In these bubbles, the world of fetish can become a little too blurred with reality and it can bleed out into the "real world." Think of the S&M bottom that demands humiliation, say, at the airport. Or the vegetarian that refuses to let you enjoy your "fleshburger" as they graze. Their highly fetishized exceptions start to seem like real-world rules, and therein lies a problem. When Michael Jackson answers all queries with the same phrase, "I would never hurt a child," I'm not convinced the guy's speaking as an adult. If a diaper-man can molest party guests while they sleep because "babies are innocent" and he's a baby, of course Jackson isn't "hurting a child" when he and a boy "keep it in the closet" because to him, they're both boys.
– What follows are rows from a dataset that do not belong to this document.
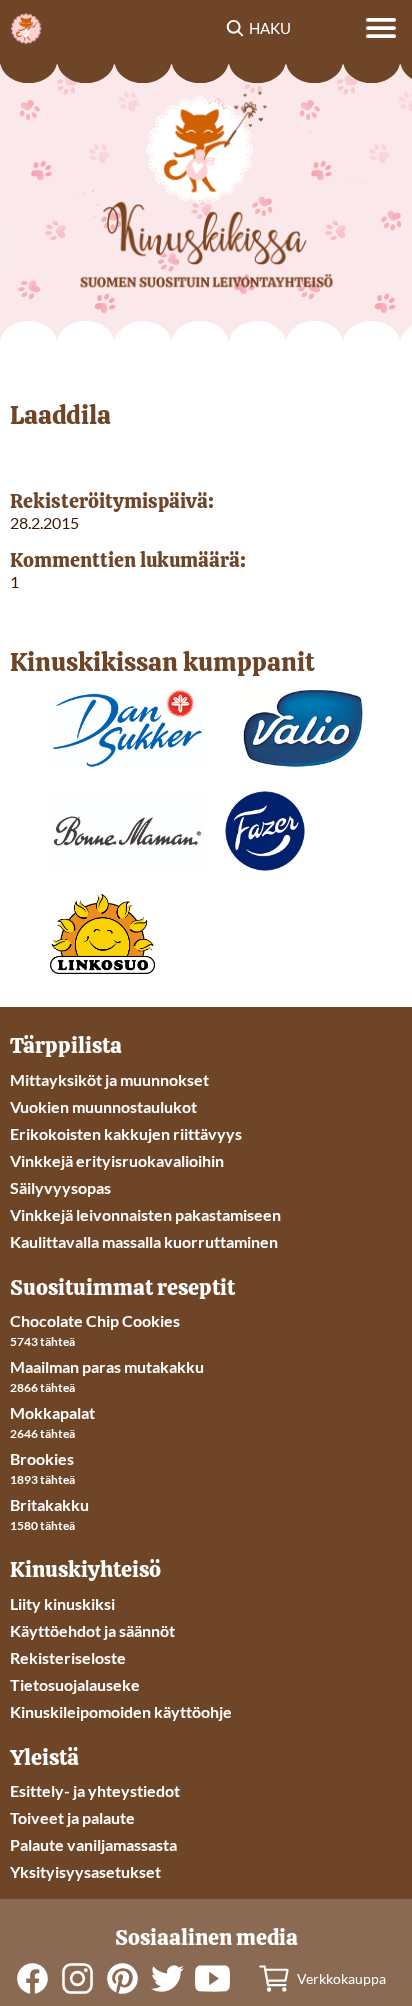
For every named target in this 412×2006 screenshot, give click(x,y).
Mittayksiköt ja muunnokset (109, 1079)
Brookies (42, 1458)
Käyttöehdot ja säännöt (92, 1630)
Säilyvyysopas (60, 1187)
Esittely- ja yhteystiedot (95, 1790)
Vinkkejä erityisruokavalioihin (117, 1160)
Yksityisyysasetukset (85, 1871)
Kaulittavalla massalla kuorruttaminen (144, 1241)
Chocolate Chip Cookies (95, 1320)
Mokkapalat (52, 1412)
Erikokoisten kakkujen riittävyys (126, 1133)
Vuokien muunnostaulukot (103, 1106)
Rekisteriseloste (68, 1657)
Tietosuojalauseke (75, 1684)
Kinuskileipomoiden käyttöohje (121, 1711)
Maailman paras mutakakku (107, 1366)
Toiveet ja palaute (72, 1817)
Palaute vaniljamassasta (93, 1844)
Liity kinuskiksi (62, 1603)
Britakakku (49, 1504)
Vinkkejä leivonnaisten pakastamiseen (145, 1214)
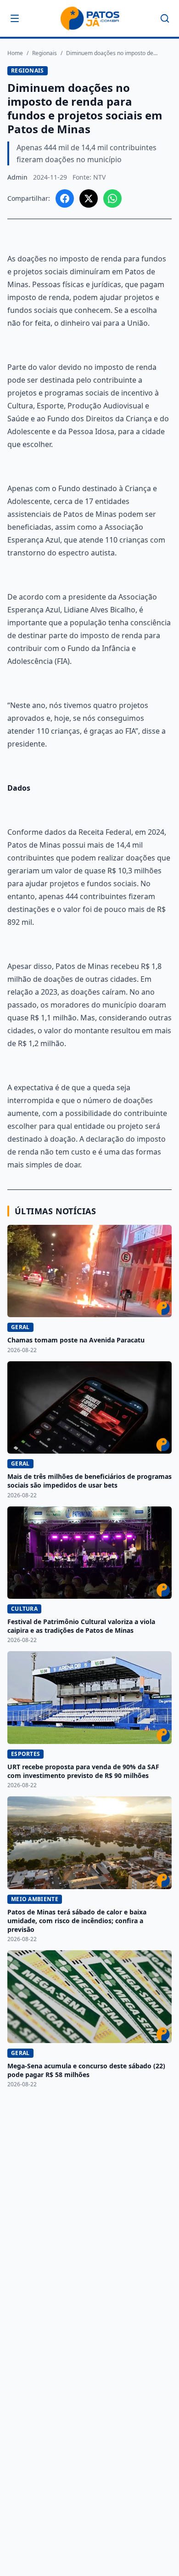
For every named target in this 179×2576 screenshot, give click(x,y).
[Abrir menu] (14, 18)
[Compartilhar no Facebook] (65, 198)
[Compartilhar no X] (88, 198)
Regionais (44, 53)
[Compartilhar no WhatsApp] (112, 198)
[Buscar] (165, 18)
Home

So what's the point here? Well, I dunno - this was just what came up from looking at one man(boy's) webpage. Though I think a widening trend toward infantalism is interesting in our culture (and like so much that matters - entirely unspoken and subterranean). Like the oft-heard gay male whine of "there are no good tops anymore, only bottoms." Well, yeah, that's true. And going back once again to Kubrick - are we all heading toward life as a big planetary Star-Baby?
Baby...baby not.
But consider this...the evening I took the above pictures, several attractive partiers retired to my (now storied) apartment in Cupertino for a night of debauched revelry. Within an hour, the scene looked like this:
Before you could say "I do believe in faeries," three of the four blokes in this picture had put on diapers. One is hidden under the long-haired fellow's panajams and dungarees. The guy on the far right is wearing a diaper -
over a one-piece maroon lycra unitard. Did this happen at most furry-related parties?. In my experience, yes. Peter Pan's nursery, indeed.
For these reasons and many more, I miss my place in Cupertino. It was the stage for an amazing series of characters for a good six years during the late 1990's (even if I spent most of my time as an host/observer), and this far more adult, sober decade more often than not feels like a hangover I can't quite shake away.
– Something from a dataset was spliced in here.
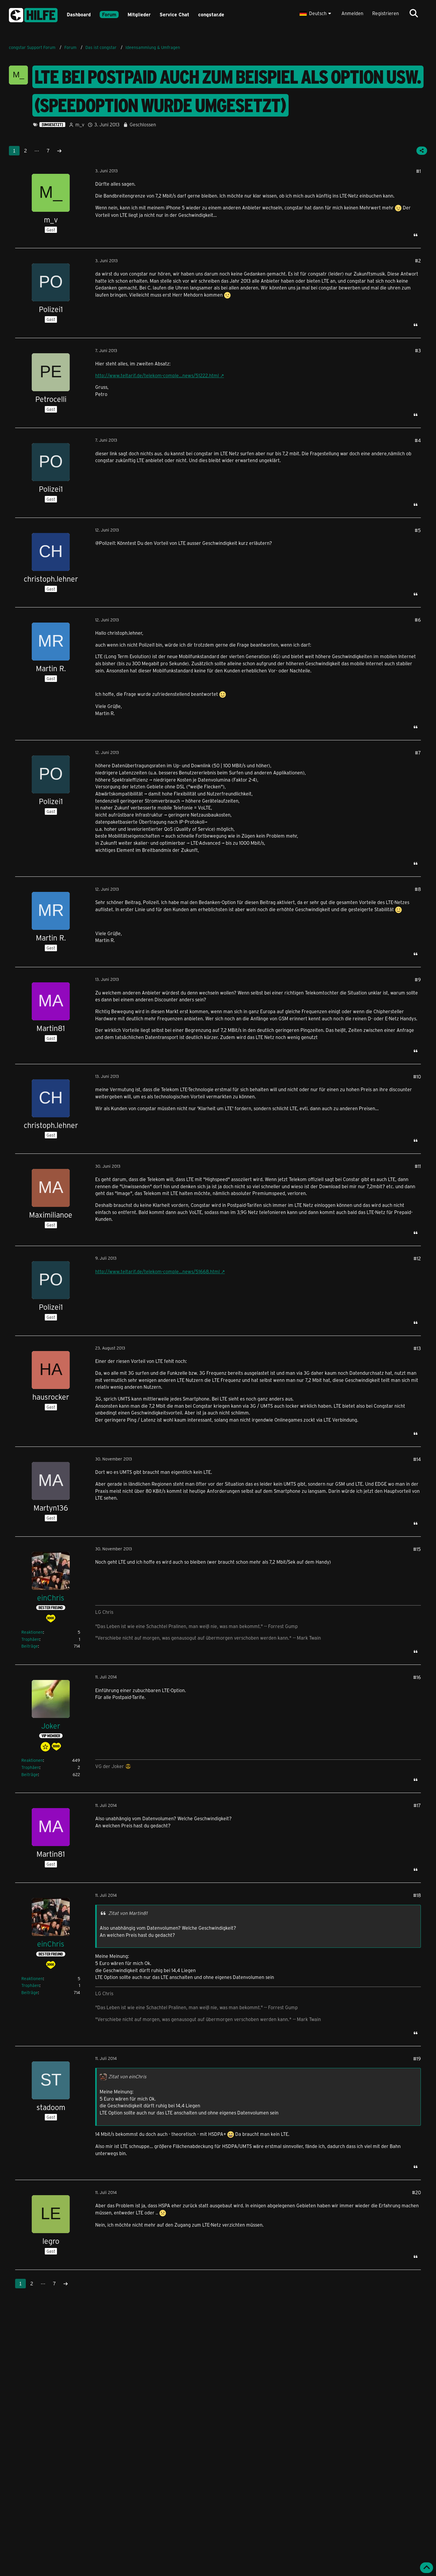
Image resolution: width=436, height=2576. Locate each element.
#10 (417, 1076)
Oh yeah -- the title of this entry refers to the first time my mom came to California andmet some of my more esoteric friends. My mom and I went out to dinner with a few friends and my neighbor Claire in 1996. A couple friends were furries and one was an avowed infantalist. So avowed, that he typically felt compelled to wear diapers under his every day clothes.
All things considered, dinner had gone as well as can be expected. I shot a few icy darts with my eyes over to the furries when their banter waxed a little risqué, but all in all my mom remained her fiesty, friendly self and a fun dinner was had by all. Then we got to the car.
"Jay, why did [name deleted] crinkle when he walked?" I slowly closed my eyes and had to patiently explain to my mother that, yeah, this guy was wearing a diaper. No, not because he had to like June Allyson. Cuz...he liked it. After she stopped laughing she started asking about a couple comments the furries had made, and I had to fill in that context too. My mom smiled and nodded and tried not to snicker too hard.
Some months later, I was pissing and whining to my mom on the phone about somethingorother, and I made the comment, "God, mom, sometimes it feels so hard to relate to people around me."
To which my mom replied, "Well, hon, if you'd quit hanging around with diaper-wearing puppyfuckers, you wouldn't have a problem, would you?"